In Kenya, Kwale remains in Force Majeure while the Government of Kenya
completes the remaining conditions likely to be required by lenders to
Kwale. Tiomin is confident that Kwale can ultimately be developed but
notes that bureaucratic processes are unpredictable and often take
longer than expected. Tiomin may develop, sell part or sell all of
Kwale.
Tiomin also owns a 17.9% interest in Kivu Gold Corporation, a company
focused on exploration in sub-Saharan Africa.
About Radiant Resources Inc.
Radiant is a base metals and gold exploration company focused on the
Altay Shan mineral belt in Xinjiang, China. Radiant is in partnership
with Baodi, which is owned by the provincial government. Radiant and
Baodi own a joint venture company, Xinjiang Pacific Resources
Corporation ('XPR'), which owns the portfolio of exploration properties
that are of interest to Tiomin. Radiant has satisfied the contractual
requirements to increase its ownership of XPR from 51% to 70% and is in
the process of registering this change. Radiant has a right to earn up
to 90% of XPR.
Sarsuke, the key property, is close to Ashele, which is a Volcanic
Massive Sulfide ('VMS') type mine. This mine is reported in China to
contain 36 million tonnes grading 2.43% Cu, 1.08% Zn and 0.45 g/t Au.
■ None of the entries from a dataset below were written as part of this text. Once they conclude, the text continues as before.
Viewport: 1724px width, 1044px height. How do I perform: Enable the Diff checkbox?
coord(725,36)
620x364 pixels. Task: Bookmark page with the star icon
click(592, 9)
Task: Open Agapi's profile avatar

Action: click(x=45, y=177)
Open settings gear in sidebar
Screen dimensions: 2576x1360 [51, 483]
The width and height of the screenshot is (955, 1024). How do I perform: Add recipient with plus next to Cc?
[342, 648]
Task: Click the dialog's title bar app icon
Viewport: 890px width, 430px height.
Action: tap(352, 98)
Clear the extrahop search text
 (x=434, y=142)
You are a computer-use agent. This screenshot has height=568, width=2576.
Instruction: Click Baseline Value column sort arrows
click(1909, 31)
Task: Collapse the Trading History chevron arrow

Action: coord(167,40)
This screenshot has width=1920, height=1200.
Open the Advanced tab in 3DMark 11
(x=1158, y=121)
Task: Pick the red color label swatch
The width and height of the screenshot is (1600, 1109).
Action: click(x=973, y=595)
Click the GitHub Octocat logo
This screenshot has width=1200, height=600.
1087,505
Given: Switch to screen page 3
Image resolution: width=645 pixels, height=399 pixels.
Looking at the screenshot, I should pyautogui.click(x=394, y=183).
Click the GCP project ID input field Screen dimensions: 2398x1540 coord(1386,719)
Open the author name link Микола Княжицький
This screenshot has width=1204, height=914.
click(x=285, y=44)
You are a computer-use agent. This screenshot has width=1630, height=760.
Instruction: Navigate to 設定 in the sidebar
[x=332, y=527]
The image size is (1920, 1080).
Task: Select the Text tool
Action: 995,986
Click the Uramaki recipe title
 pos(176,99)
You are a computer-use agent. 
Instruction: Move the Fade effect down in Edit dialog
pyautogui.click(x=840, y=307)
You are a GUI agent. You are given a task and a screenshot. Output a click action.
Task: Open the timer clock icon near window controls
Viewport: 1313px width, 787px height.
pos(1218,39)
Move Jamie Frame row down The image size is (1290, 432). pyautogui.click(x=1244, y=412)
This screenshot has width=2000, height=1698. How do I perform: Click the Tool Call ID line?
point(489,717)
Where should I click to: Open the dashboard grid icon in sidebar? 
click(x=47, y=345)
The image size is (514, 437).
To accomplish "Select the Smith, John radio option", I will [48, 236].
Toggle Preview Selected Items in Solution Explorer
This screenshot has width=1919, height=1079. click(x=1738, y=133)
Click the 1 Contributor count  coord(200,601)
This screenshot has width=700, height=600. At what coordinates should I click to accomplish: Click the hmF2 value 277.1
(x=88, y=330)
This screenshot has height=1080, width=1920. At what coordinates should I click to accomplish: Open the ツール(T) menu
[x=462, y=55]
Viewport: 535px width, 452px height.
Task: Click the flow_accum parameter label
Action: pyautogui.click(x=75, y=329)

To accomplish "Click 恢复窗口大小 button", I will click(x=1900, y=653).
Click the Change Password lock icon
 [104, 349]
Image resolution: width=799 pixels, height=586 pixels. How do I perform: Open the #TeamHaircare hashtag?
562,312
In other locations around the world, VMS mines are found to occur in
clusters. Examples are the South Urals region of
Russia, the Iberian
Pyrite Belt in Spain and Portugal, the Bathurst and Noranda areas of
Canada and the Rudny Altay region of Kazakhstan and
Russia. Radiant's
personnel and consultants have significant expertise in exploring VMS
deposits.
Radiant recognizes that the combination of the Tiomin's assets with the
Radiant's assets allows the shareholders of Radiant to be involved in
an energetic company with an aggressive growth strategy, wide
geographic exposure and a diversified development portfolio.
To find out more about Tiomin Resources Inc. and Radiant Resources
Inc., please visit the websites at www.tiomin.com and
www.radiantres.com.
For further information on Tiomin please contact:
Jim O'Neill, Investor Relations
E-Mail: joneill@tiomin.com
Phone: 416-350-3779, ext. 231
For further information on Radiant please contact:
Steve Hodges, President and CEO
steve@stevehodges.ca
613-321-5866
Jean-Charles Potvin,
Chairman of the Board of Directors
Robert Jackson
President and Chief Executive Officer
THE TSX VENTURE EXCHANGE HAS NOT REVIEWED AND DOES NOT ACCEPT
RESPONSIBILITY FOR THE ACCURACY OF THIS PRESS RELEASE
Certain of the information contained in this news release constitute
'forward-looking statements' within the meaning of the Private
Securities Litigation Reform Act of 1995. Such forward-looking
statements, including but not limited to those respect to the prices of
metals and minerals, estimated future production, estimated costs of
future production and the Company's sales policy, involve known and
unknown risks, uncertainties and other factors which may cause the
actual results, performance or achievements of the Company to be
materially different from any forecast results, performance or
achievements expressed or implied by such forward-looking statements.
Such factors include, among others, the actual prices of copper and
gold, the actual results of current exploration, development and mining
activities, changes in project parameters as plans continue to be
evaluated, as well as those factors disclosed in the Company's
documents filed from time to time with the Ontario Securities
Commission.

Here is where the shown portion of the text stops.